TAREFA PROPOSTA:
Pode transcrever sem nenhuma alteração a passagem do texto sobre o movimento antiglobalizador que começa em "O segundo exemplo, finalmente, de" e termina em "esses argumentos enviesados."?

TRECHO SELECIONADO:
-=-=-
O segundo exemplo, finalmente, de autismo e de anti-racionalismo nas esquerdas é representado pelo chamado movimento altermondialista, que deveria ser chamado, mais apropriadamente, de simplesmente “antiglobalizador”, uma vez que ele recusa de modo peremptório a globalização, mas não conseguiu, ainda, determinar qual seria esse “outro mundo possível”. Não se tem notícia de exemplo mais patético de recusa da realidade, como essa assemblagem de representantes progressistas e de esquerda, reunida sob o emblema do Fórum Social Mundial, que proclama, a cada encontro e de modo estridente, as carências da globalização capitalista, invariavelmente descrita como excludente e concentradora, quando todas as evidências estatísticas e factuais vão de encontro a esses argumentos enviesados.
Um pouco mais de modéstia, ou de simples atenção à realidade, poderia fazê-los constatar que a globalização é eminentemente progressista, que ela retira, sim, milhões de excluídos da miséria mais abjeta, e que seu caráter capitalista não constitui uma marca de opróbrio ou uma maldição, pela simples razão de que o único “modo de produção” que restou nos supermercados da história foi o velho e duro capitalismo, por absoluta inexistência de qualquer modo alternativo de se organizar a produção material e a distribuição de bens e serviços em escala mundial. Relatórios e mais relatórios, estudos empíricos de entidades não suspeitas de colusão ideológica com os capitalistas triunfantes de Wall Street têm demonstrado suficientemente as transformações benéficas – que tendem largamente a superar os impactos negativos – da globalização capitalista, mas isso não parece comover de nenhum modo os antiglobalizadores mais enragés.
-=-=-
CONTEÚDO DOS DADOS:
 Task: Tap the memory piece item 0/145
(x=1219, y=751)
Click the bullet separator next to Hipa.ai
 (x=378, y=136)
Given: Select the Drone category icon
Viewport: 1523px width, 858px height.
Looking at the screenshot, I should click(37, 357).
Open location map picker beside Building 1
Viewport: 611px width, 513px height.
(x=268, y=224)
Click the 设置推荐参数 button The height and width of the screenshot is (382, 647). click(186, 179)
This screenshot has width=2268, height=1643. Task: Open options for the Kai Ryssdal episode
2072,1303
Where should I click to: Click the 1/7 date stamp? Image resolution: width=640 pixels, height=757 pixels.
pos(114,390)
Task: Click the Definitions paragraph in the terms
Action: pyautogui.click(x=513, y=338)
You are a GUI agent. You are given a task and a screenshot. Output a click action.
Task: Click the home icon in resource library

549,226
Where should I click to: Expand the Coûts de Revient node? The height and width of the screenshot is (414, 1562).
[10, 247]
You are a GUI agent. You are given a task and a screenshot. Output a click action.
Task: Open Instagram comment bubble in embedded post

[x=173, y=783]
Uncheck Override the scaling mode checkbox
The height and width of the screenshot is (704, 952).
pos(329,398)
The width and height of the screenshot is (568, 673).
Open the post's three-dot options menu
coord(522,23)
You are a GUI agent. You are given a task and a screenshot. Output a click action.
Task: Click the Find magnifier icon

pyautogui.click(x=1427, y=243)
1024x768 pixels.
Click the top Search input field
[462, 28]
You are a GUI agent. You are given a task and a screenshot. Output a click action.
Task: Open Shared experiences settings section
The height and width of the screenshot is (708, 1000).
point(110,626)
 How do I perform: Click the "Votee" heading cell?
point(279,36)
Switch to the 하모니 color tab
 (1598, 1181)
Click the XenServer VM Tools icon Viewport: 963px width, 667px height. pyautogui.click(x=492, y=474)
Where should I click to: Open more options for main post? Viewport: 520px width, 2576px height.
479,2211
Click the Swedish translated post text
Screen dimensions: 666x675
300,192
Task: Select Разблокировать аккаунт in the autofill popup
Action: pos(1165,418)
-=-=-
RESPOSTA À TAREFA:
O segundo exemplo, finalmente, de autismo e de anti-racionalismo nas esquerdas é representado pelo chamado movimento altermondialista, que deveria ser chamado, mais apropriadamente, de simplesmente “antiglobalizador”, uma vez que ele recusa de modo peremptório a globalização, mas não conseguiu, ainda, determinar qual seria esse “outro mundo possível”. Não se tem notícia de exemplo mais patético de recusa da realidade, como essa assemblagem de representantes progressistas e de esquerda, reunida sob o emblema do Fórum Social Mundial, que proclama, a cada encontro e de modo estridente, as carências da globalização capitalista, invariavelmente descrita como excludente e concentradora, quando todas as evidências estatísticas e factuais vão de encontro a esses argumentos enviesados.